Des heures entières. Elle aurait pu rester des heures entières à regarder sa voisine danser ainsi.
Là, à l’étage des chambres de bonne, elle répondait chaque soir à l’appel musical de l’appartement 6C.
Vers 19h20 habituellement, la fine porte blanche du bout du couloir laissait s’échapper un air, le plus souvent notes chaudes de jazz qu’épousait le phrasé des langues latines, d’ici ou de l’autre côté de l’Atlantique.
Dès les premiers mouvements de la chanson, elle s’aventurait en dehors de son 6A, s’avançant vers la droite le long des autres chambres pour se rapprocher le plus possible de la porte d’où provenait le chant.
Ses pieds connaissaient par cœur le chemin le plus discret au travers des grincements du vieux parquet de l’étage. Un pas tantôt sur la parcelle du tapis misérable qui recouvrait la dalle de pierre du haut des escaliers; un autre sur le rebord froid devant l’armoire du panneau électrique.

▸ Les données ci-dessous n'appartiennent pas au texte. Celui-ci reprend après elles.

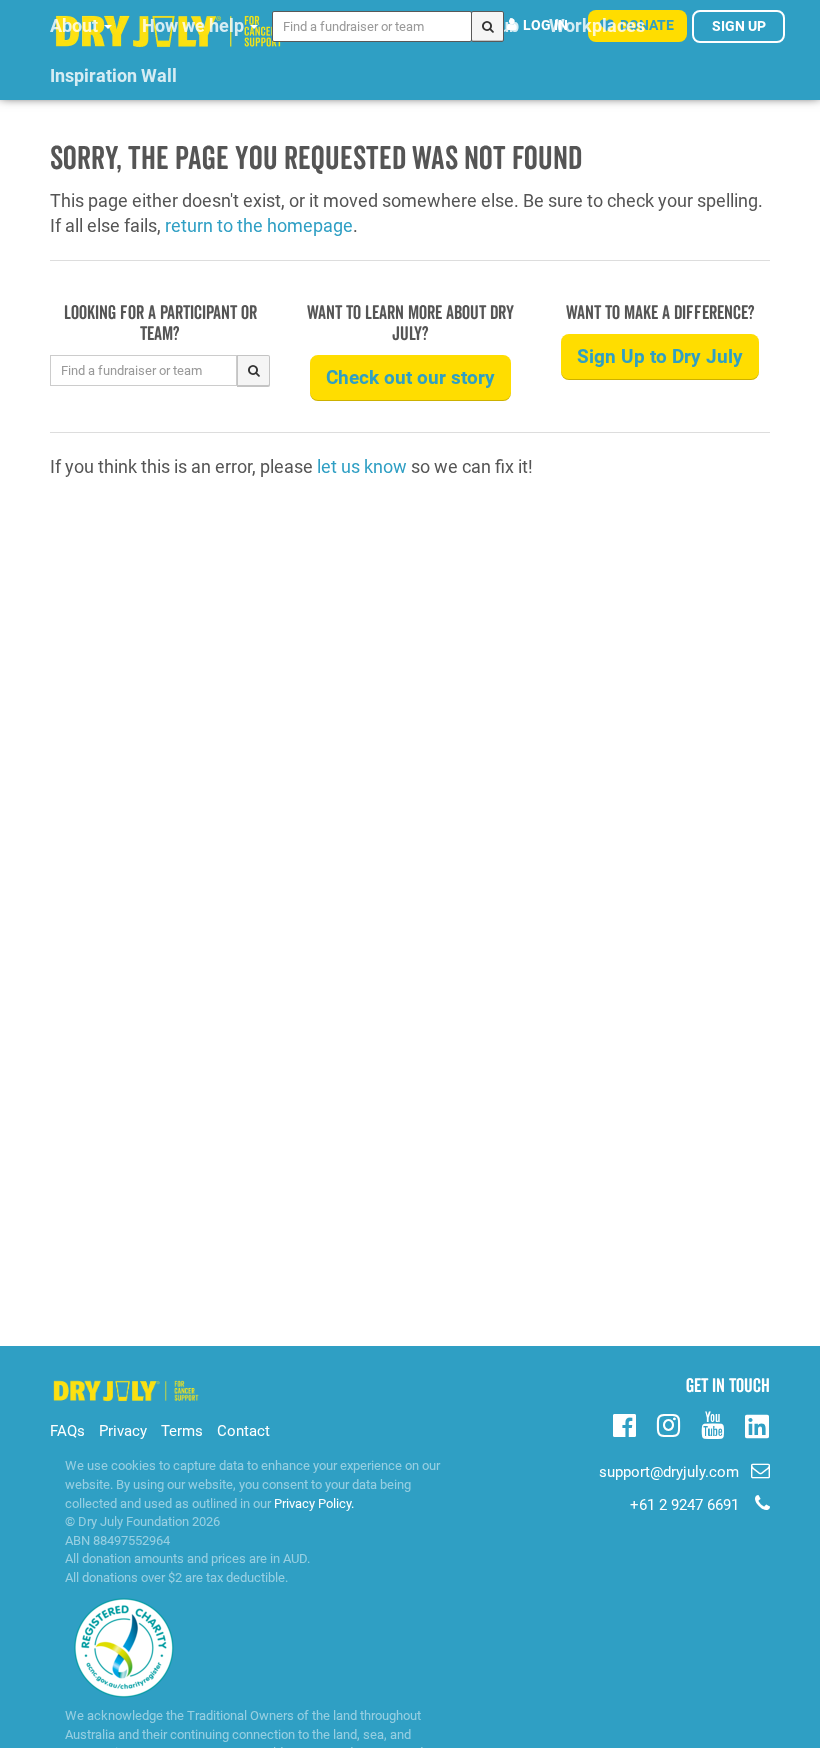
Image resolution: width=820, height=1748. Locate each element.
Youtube (712, 1423)
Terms (182, 1431)
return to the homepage (259, 225)
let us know (362, 466)
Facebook (624, 1423)
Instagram (668, 1423)
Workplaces (597, 25)
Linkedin (756, 1428)
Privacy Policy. (314, 1503)
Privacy (123, 1431)
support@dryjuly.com (669, 1472)
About (76, 25)
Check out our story (410, 377)
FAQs (67, 1431)
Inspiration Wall (113, 75)
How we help (195, 25)
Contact (243, 1431)
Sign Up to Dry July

Arrivée à quelques centimètres de la porte, elle s’accroupissait. À hauteur du trou de la serrure, elle contemplait sa voisine, d’ordinaire si froide, s’offrir à elle au cours d’un spectacle des plus inattendus.
Celle-ci se déhanchait, nue, sans retenue, en toute innocence, sur une musique entraînante, murmurant les paroles telles qu’elles se présentaient à ses lèvres.
Celle qui lui avait toujours semblé n’être qu’une cinquantenaire aigrie, se révélait une danseuse sûre de ses gestes et de son allure. Son tempérament comme sa peau de cuir tendue fondaient sous les projecteurs qui à n’en pas douter éclairaient dans son esprit de lumières multicolores la scène de ce cabaret privé.
Puis venait la fin de la chanson. La voisine passait alors une robe de chambre, s’adossait à sa fenêtre et allumait une cigarette. Le cabaret redevenait 6C. La spectatrice rentrait chez elle sur la pointe des pieds. La danseuse laissait sa place à l’amertume de la vie sans musique.